The former Spanish Empire overseas quickly disintegrated with the Spanish American wars of independence. Only Cuba and the Philippines and some small islands were left; they revolted and the United States acquired ownership (or control, in the case of Cuba) after the Spanish–American War of 1898. A tenuous balance between liberal and conservative forces was struck in the establishment of a constitutional monarchy in Spain during the Borbonic restoration; this period began in 1874 and ended in 1931. The Liberal Party ( Práxedes Mateo Sagasta) and Conservative Party (Antonio Cánovas del Castillo) fought for and won short-lived control without any being sufficiently strong to bring about lasting stability. They were alternately in power. The Restoration began with Alfonso XII and the Regency of Maria Christina (1874–1898). Alfonso XII died aged 27 in 1885, and was succeeded by his unborn son, who became Alfonso XIII (1902-1923). Then came the dictatorship of General Primo de Rivera (1923-1930). Opposition to his regime was so great that Alfonso XIII stopped supporting him and forced him to resign in January 1930.[1] In 1931, following a victory by the left, the Popular Front, in municipal elections, Alfonso XIII left Spain and the democratic republic was proclaimed in Spain. The Conservative Party disappeared shortly after the proclamation of the Republic in 1931.[2]. Five years later the country descended into the Spanish Civil War between the Republican and the Nationalist factions.

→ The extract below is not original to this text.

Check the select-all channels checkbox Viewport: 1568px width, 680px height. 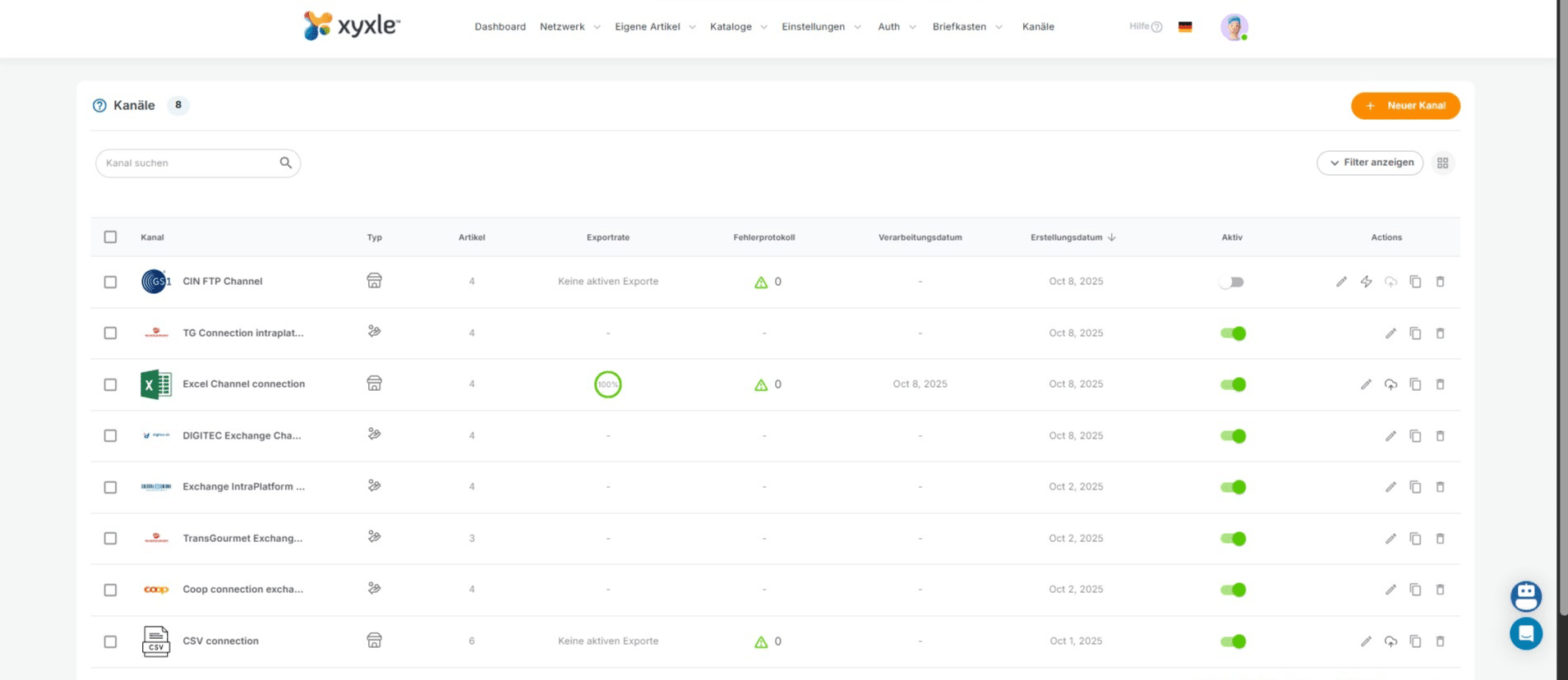110,237
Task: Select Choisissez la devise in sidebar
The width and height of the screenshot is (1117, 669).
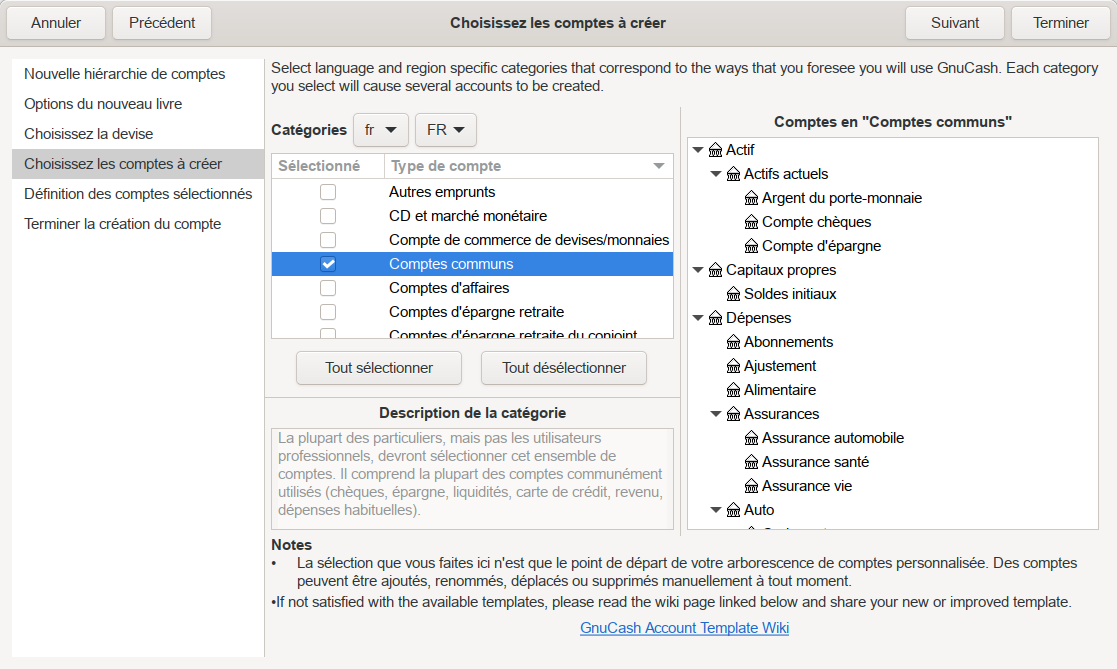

The nationalist victory in the conflict installed a dictatorship led by Francisco Franco, that lasted until 1975. The country experienced rapid economic growth in the 1960s and early 1970s. With the death of Franco in November 1975 did Spain return to the monarchy, this time headed by Juan Carlos I, and to democracy. With a fresh Constitution voted in 1978, Spain entered the European Economic Community in 1986 (transformed into the European Union with the Maastricht Treaty of 1992), and the Eurozone in 1999.